> **Directions**: Convert the listing below into a JSON array of strings with one string per line, skipping any blank lines.

— START OF Task data —

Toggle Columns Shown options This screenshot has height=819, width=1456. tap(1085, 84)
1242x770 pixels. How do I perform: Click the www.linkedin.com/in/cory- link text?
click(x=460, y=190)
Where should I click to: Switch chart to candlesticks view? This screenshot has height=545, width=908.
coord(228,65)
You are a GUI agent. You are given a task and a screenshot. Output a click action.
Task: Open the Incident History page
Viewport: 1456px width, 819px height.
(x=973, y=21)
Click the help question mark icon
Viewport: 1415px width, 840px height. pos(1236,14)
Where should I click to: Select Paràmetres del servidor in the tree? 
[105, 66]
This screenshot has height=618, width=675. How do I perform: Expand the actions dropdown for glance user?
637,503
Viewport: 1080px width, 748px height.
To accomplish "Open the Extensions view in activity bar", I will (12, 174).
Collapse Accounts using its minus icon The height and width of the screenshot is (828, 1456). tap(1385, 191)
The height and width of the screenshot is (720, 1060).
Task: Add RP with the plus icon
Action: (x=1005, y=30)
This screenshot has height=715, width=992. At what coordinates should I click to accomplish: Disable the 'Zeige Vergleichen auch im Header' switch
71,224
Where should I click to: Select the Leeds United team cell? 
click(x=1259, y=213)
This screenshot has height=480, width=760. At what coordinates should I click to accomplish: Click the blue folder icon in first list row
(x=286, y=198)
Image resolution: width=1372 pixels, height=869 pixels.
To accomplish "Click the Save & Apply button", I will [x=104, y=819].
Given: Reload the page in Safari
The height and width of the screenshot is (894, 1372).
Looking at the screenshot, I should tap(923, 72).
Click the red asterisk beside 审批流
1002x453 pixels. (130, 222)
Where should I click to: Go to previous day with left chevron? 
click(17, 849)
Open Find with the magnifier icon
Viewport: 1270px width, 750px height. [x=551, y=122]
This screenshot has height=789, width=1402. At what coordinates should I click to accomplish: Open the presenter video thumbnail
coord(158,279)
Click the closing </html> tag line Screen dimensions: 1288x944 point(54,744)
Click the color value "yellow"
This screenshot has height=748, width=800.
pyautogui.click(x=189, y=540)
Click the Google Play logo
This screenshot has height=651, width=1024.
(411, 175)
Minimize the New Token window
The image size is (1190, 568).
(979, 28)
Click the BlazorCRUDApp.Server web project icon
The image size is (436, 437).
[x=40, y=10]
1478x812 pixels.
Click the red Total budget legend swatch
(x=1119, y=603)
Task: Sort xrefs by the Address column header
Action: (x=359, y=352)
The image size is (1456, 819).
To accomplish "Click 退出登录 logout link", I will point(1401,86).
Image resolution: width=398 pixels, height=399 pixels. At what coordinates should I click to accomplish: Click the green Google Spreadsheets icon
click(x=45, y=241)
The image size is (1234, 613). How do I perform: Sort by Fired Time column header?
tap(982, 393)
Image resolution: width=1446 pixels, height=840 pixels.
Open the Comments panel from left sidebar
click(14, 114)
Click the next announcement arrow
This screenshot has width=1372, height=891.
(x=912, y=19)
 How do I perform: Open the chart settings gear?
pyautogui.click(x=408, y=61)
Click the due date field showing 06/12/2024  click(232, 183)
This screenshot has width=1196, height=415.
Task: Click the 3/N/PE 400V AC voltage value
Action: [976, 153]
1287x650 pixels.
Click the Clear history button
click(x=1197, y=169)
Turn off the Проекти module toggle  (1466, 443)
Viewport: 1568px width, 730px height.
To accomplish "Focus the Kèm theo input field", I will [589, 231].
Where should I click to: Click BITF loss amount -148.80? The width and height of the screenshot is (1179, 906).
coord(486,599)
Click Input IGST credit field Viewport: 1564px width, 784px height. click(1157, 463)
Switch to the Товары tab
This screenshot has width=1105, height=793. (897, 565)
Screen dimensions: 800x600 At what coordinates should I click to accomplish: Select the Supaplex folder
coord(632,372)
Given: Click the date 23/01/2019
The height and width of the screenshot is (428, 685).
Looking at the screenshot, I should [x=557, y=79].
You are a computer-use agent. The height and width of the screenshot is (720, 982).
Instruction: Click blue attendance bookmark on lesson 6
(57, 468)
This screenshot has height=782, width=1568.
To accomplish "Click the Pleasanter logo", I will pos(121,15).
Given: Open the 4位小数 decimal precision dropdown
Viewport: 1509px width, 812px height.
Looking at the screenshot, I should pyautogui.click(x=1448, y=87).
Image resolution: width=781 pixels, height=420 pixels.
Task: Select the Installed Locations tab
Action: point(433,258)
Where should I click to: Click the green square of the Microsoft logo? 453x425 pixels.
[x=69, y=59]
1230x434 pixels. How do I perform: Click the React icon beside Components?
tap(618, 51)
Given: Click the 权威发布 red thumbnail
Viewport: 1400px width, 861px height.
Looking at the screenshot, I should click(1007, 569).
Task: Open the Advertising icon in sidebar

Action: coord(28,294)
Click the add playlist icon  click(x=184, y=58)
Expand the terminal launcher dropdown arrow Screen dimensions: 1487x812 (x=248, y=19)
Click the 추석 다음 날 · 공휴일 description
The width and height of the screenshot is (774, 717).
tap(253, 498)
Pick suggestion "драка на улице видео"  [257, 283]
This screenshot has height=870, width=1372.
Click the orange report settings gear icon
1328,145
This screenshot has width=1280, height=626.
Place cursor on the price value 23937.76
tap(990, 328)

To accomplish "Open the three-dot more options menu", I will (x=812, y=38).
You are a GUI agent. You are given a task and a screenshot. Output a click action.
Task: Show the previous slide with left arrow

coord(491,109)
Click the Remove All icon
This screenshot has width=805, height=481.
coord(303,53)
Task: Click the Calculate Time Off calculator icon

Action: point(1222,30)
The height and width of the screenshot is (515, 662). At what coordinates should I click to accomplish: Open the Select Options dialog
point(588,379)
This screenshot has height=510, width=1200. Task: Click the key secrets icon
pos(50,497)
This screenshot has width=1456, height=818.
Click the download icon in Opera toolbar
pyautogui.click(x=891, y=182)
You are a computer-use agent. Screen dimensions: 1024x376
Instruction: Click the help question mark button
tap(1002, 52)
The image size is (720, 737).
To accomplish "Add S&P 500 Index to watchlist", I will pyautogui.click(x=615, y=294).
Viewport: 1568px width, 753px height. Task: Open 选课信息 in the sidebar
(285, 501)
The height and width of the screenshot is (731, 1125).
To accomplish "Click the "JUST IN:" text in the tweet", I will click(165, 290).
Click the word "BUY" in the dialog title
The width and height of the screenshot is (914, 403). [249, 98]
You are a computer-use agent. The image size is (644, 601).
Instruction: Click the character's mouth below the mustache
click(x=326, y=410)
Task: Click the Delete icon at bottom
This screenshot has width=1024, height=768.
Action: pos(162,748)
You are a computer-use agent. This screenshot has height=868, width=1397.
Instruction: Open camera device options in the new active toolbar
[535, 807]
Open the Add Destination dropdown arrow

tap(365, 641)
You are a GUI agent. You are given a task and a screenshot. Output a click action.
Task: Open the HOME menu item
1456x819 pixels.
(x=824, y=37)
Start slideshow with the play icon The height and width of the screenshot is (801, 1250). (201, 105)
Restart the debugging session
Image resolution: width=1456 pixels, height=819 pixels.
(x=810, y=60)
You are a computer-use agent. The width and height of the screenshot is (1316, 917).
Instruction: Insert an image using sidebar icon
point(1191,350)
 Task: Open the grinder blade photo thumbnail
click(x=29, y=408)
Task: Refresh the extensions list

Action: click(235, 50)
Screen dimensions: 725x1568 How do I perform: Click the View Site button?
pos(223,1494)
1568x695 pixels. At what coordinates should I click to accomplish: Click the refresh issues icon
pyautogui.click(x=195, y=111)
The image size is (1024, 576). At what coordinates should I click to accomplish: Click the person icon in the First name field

— END OF Task data —

> **Task result**:
[
  "Toggle Columns Shown options This screenshot has height=819, width=1456. tap(1085, 84)",
  "1242x770 pixels. How do I perform: Click the www.linkedin.com/in/cory- link text?",
  "click(x=460, y=190)",
  "Where should I click to: Switch chart to candlesticks view? This screenshot has height=545, width=908.",
  "coord(228,65)",
  "You are a GUI agent. You are given a task and a screenshot. Output a click action.",
  "Task: Open the Incident History page",
  "Viewport: 1456px width, 819px height.",
  "(x=973, y=21)",
  "Click the help question mark icon",
  "Viewport: 1415px width, 840px height. pos(1236,14)",
  "Where should I click to: Select Paràmetres del servidor in the tree? ",
  "[105, 66]",
  "This screenshot has height=618, width=675. How do I perform: Expand the actions dropdown for glance user?",
  "637,503",
  "Viewport: 1080px width, 748px height.",
  "To accomplish \"Open the Extensions view in activity bar\", I will (12, 174).",
  "Collapse Accounts using its minus icon The height and width of the screenshot is (828, 1456). tap(1385, 191)",
  "The height and width of the screenshot is (720, 1060).",
  "Task: Add RP with the plus icon",
  "Action: (x=1005, y=30)",
  "This screenshot has height=715, width=992. At what coordinates should I click to accomplish: Disable the 'Zeige Vergleichen auch im Header' switch",
  "71,224",
  "Where should I click to: Select the Leeds United team cell? ",
  "click(x=1259, y=213)",
  "This screenshot has height=480, width=760. At what coordinates should I click to accomplish: Click the blue folder icon in first list row",
  "(x=286, y=198)",
  "Image resolution: width=1372 pixels, height=869 pixels.",
  "To accomplish \"Click the Save & Apply button\", I will [x=104, y=819].",
  "Given: Reload the page in Safari",
  "The height and width of the screenshot is (894, 1372).",
  "Looking at the screenshot, I should tap(923, 72).",
  "Click the red asterisk beside 审批流",
  "1002x453 pixels. (130, 222)",
  "Where should I click to: Go to previous day with left chevron? ",
  "click(17, 849)",
  "Open Find with the magnifier icon",
  "Viewport: 1270px width, 750px height. [x=551, y=122]",
  "This screenshot has height=789, width=1402. At what coordinates should I click to accomplish: Open the presenter video thumbnail",
  "coord(158,279)",
  "Click the closing </html> tag line Screen dimensions: 1288x944 point(54,744)",
  "Click the color value \"yellow\"",
  "This screenshot has height=748, width=800.",
  "pyautogui.click(x=189, y=540)",
  "Click the Google Play logo",
  "This screenshot has height=651, width=1024.",
  "(411, 175)",
  "Minimize the New Token window",
  "The image size is (1190, 568).",
  "(979, 28)",
  "Click the BlazorCRUDApp.Server web project icon",
  "The image size is (436, 437).",
  "[x=40, y=10]",
  "1478x812 pixels.",
  "Click the red Total budget legend swatch",
  "(x=1119, y=603)",
  "Task: Sort xrefs by the Address column header",
  "Action: (x=359, y=352)",
  "The image size is (1456, 819).",
  "To accomplish \"Click 退出登录 logout link\", I will point(1401,86).",
  "Image resolution: width=398 pixels, height=399 pixels. At what coordinates should I click to accomplish: Click the green Google Spreadsheets icon",
  "click(x=45, y=241)",
  "The image size is (1234, 613). How do I perform: Sort by Fired Time column header?",
  "tap(982, 393)",
  "Image resolution: width=1446 pixels, height=840 pixels.",
  "Open the Comments panel from left sidebar",
  "click(14, 114)",
  "Click the next announcement arrow",
  "This screenshot has width=1372, height=891.",
  "(x=912, y=19)",
  " How do I perform: Open the chart settings gear?",
  "pyautogui.click(x=408, y=61)",
  "Click the due date field showing 06/12/2024  click(232, 183)",
  "This screenshot has width=1196, height=415.",
  "Task: Click the 3/N/PE 400V AC voltage value",
  "Action: [976, 153]",
  "1287x650 pixels.",
  "Click the Clear history button",
  "click(x=1197, y=169)",
  "Turn off the Проекти module toggle  (1466, 443)",
  "Viewport: 1568px width, 730px height.",
  "To accomplish \"Focus the Kèm theo input field\", I will [589, 231].",
  "Where should I click to: Click BITF loss amount -148.80? The width and height of the screenshot is (1179, 906).",
  "coord(486,599)",
  "Click Input IGST credit field Viewport: 1564px width, 784px height. click(1157, 463)",
  "Switch to the Товары tab",
  "This screenshot has width=1105, height=793. (897, 565)",
  "Screen dimensions: 800x600 At what coordinates should I click to accomplish: Select the Supaplex folder",
  "coord(632,372)",
  "Given: Click the date 23/01/2019",
  "The height and width of the screenshot is (428, 685).",
  "Looking at the screenshot, I should [x=557, y=79].",
  "You are a computer-use agent. The height and width of the screenshot is (720, 982).",
  "Instruction: Click blue attendance bookmark on lesson 6",
  "(57, 468)",
  "This screenshot has height=782, width=1568.",
  "To accomplish \"Click the Pleasanter logo\", I will pos(121,15).",
  "Given: Open the 4位小数 decimal precision dropdown",
  "Viewport: 1509px width, 812px height.",
  "Looking at the screenshot, I should pyautogui.click(x=1448, y=87).",
  "Image resolution: width=781 pixels, height=420 pixels.",
  "Task: Select the Installed Locations tab",
  "Action: point(433,258)",
  "Where should I click to: Click the green square of the Microsoft logo? 453x425 pixels.",
  "[x=69, y=59]",
  "1230x434 pixels. How do I perform: Click the React icon beside Components?",
  "tap(618, 51)",
  "Given: Click the 权威发布 red thumbnail",
  "Viewport: 1400px width, 861px height.",
  "Looking at the screenshot, I should click(1007, 569).",
  "Task: Open the Advertising icon in sidebar",
  "Action: coord(28,294)",
  "Click the add playlist icon  click(x=184, y=58)",
  "Expand the terminal launcher dropdown arrow Screen dimensions: 1487x812 (x=248, y=19)",
  "Click the 추석 다음 날 · 공휴일 description",
  "The width and height of the screenshot is (774, 717).",
  "tap(253, 498)",
  "Pick suggestion \"драка на улице видео\"  [257, 283]",
  "This screenshot has height=870, width=1372.",
  "Click the orange report settings gear icon",
  "1328,145",
  "This screenshot has width=1280, height=626.",
  "Place cursor on the price value 23937.76",
  "tap(990, 328)",
  "To accomplish \"Open the three-dot more options menu\", I will (x=812, y=38).",
  "You are a GUI agent. You are given a task and a screenshot. Output a click action.",
  "Task: Show the previous slide with left arrow",
  "coord(491,109)",
  "Click the Remove All icon",
  "This screenshot has width=805, height=481.",
  "coord(303,53)",
  "Task: Click the Calculate Time Off calculator icon",
  "Action: point(1222,30)",
  "The height and width of the screenshot is (515, 662). At what coordinates should I click to accomplish: Open the Select Options dialog",
  "point(588,379)",
  "This screenshot has height=510, width=1200. Task: Click the key secrets icon",
  "pos(50,497)",
  "This screenshot has width=1456, height=818.",
  "Click the download icon in Opera toolbar",
  "pyautogui.click(x=891, y=182)",
  "You are a computer-use agent. Screen dimensions: 1024x376",
  "Instruction: Click the help question mark button",
  "tap(1002, 52)",
  "The image size is (720, 737).",
  "To accomplish \"Add S&P 500 Index to watchlist\", I will pyautogui.click(x=615, y=294).",
  "Viewport: 1568px width, 753px height. Task: Open 选课信息 in the sidebar",
  "(285, 501)",
  "The height and width of the screenshot is (731, 1125).",
  "To accomplish \"Click the \"JUST IN:\" text in the tweet\", I will click(165, 290).",
  "Click the word \"BUY\" in the dialog title",
  "The width and height of the screenshot is (914, 403). [249, 98]",
  "You are a computer-use agent. The image size is (644, 601).",
  "Instruction: Click the character's mouth below the mustache",
  "click(x=326, y=410)",
  "Task: Click the Delete icon at bottom",
  "This screenshot has width=1024, height=768.",
  "Action: pos(162,748)",
  "You are a computer-use agent. This screenshot has height=868, width=1397.",
  "Instruction: Open camera device options in the new active toolbar",
  "[535, 807]",
  "Open the Add Destination dropdown arrow",
  "tap(365, 641)",
  "You are a GUI agent. You are given a task and a screenshot. Output a click action.",
  "Task: Open the HOME menu item",
  "1456x819 pixels.",
  "(x=824, y=37)",
  "Start slideshow with the play icon The height and width of the screenshot is (801, 1250). (201, 105)",
  "Restart the debugging session",
  "Image resolution: width=1456 pixels, height=819 pixels.",
  "(x=810, y=60)",
  "You are a computer-use agent. The width and height of the screenshot is (1316, 917).",
  "Instruction: Insert an image using sidebar icon",
  "point(1191,350)",
  " Task: Open the grinder blade photo thumbnail",
  "click(x=29, y=408)",
  "Task: Refresh the extensions list",
  "Action: click(235, 50)",
  "Screen dimensions: 725x1568 How do I perform: Click the View Site button?",
  "pos(223,1494)",
  "1568x695 pixels. At what coordinates should I click to accomplish: Click the refresh issues icon",
  "pyautogui.click(x=195, y=111)",
  "The image size is (1024, 576). At what coordinates should I click to accomplish: Click the person icon in the First name field"
]